Invesco Advances Its Fixed Income ETF Lineup with Launch of Four New Funds
New ETFs deepen Invesco's fixed income lineup, supporting a comprehensive, diversified suite built to meet evolving investor needs.
ATLANTA, Feb. 25, 2026 /PRNewswire/ -- Invesco Ltd. (NYSE:IVZ), a leading global asset management firm, announced today the launch of four fixed income ETFs that further strengthen the firm's long-standing fixed income ETF lineup. These new ETFs are designed to help investors address some of the current investment challenges including persistent interest‑rate uncertainty, the need for diversified income, and a means to manage risk across changing market conditions.
The four ETFs launched today by Invesco include:
- Invesco Flexible Income ETF (FLXI)
- Invesco Agency MBS ETF (IMTG)
- Invesco MSCI Treasury Duration Rotation ETF (TROT)
- Invesco U.S. Hybrid Bond ETF (HBRD)
"Investors are looking for practical ways to access duration, diversify income and stay flexible amid current market conditions and our fixed income lineup offers innovative strategies to meet those needs," said Brian Hartigan, Invesco's Global Head of ETFs & Index Investments. "Today's launch adds four new expansive fixed income solutions to our robust ETF offering, allowing room for investors to adapt their positions as market conditions evolve."
The firm's 182‑member fixed income team – averaging 18 years of industry experience – oversees portfolios spanning credit, rates, structured products and global income markets, providing the foundation for Invesco's approach to building income‑oriented ETFs. This experience is incorporated into FLXI and IMTG, actively managed ETF strategies powered by Invesco's deep fixed income expertise:
- Invesco Flexible Income ETF (FLXI): An actively managed ETF with a global, multisector bond strategy that aims to provide diversified income with moderate volatility by flexibly investing across fixed income sectors.
- Invesco Agency MBS ETF (IMTG): An actively managed ETF that aims to provide high‑quality income allocation through exposure to agency mortgage‑backed securities with an emphasis on liquidity, capital preservation and disciplined risk management.
Invesco has offered fixed income ETFs for almost two decades, and many of our ETFs have track records of over five years – a depth that reflects experience building transparent, rules‑based tools for navigating bond markets. HBRD and TROT strengthen the index‑tracking side of Invesco's fixed income ETF suite:
- Invesco MSCI Treasury Duration Rotation ETF (TROT): A passively managed ETF that tracks the MSCI U.S. Treasury Duration Rotation Select Bond Index designed to help investors navigate shifting interest‑rate environments, using a rules‑based approach to dynamically adjust Treasury duration in response to changing economic conditions.

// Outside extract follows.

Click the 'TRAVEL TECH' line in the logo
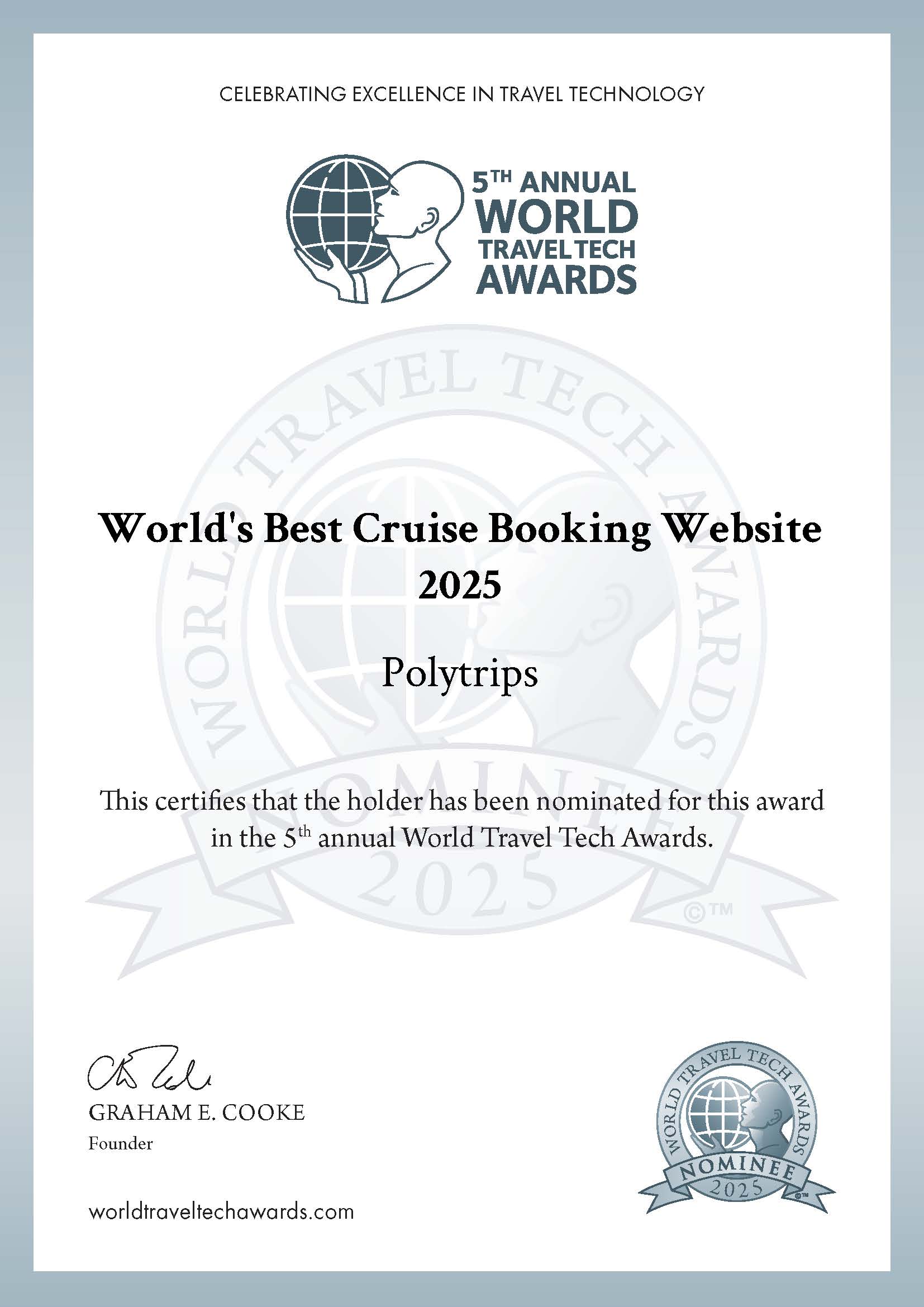(x=556, y=249)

- Invesco U.S. Hybrid Bond ETF (HBRD): A passively managed ETF that tracks the ICE USD Developed Markets Corporate Ex-Banks Hybrid Bond 4.65% Constrained Index and aims to offer differentiated income potential and portfolio diversification by bridging traditional fixed income and equity‑like characteristics.
"Fixed income markets today demand flexibility, disciplined risk management and deep sector expertise," said Jason Bloom, Invesco's Head of Fixed Income ETF Strategy. "These ETFs extend proven investment approaches – many with long‑standing mutual fund track records – into an ETF structure, allowing investors to access differentiated active insights alongside rules‑based strategies as part of a cohesive fixed income toolkit."
The ETFs are further complemented by Invesco's existing fixed income mutual fund strategies, which have impressive long-term track records, reinforcing confidence in the underlying investment approach. Invesco's global fixed income platform manages more than $500 billion in assets in investment vehicles such as mutual funds, ETFs and SMAs.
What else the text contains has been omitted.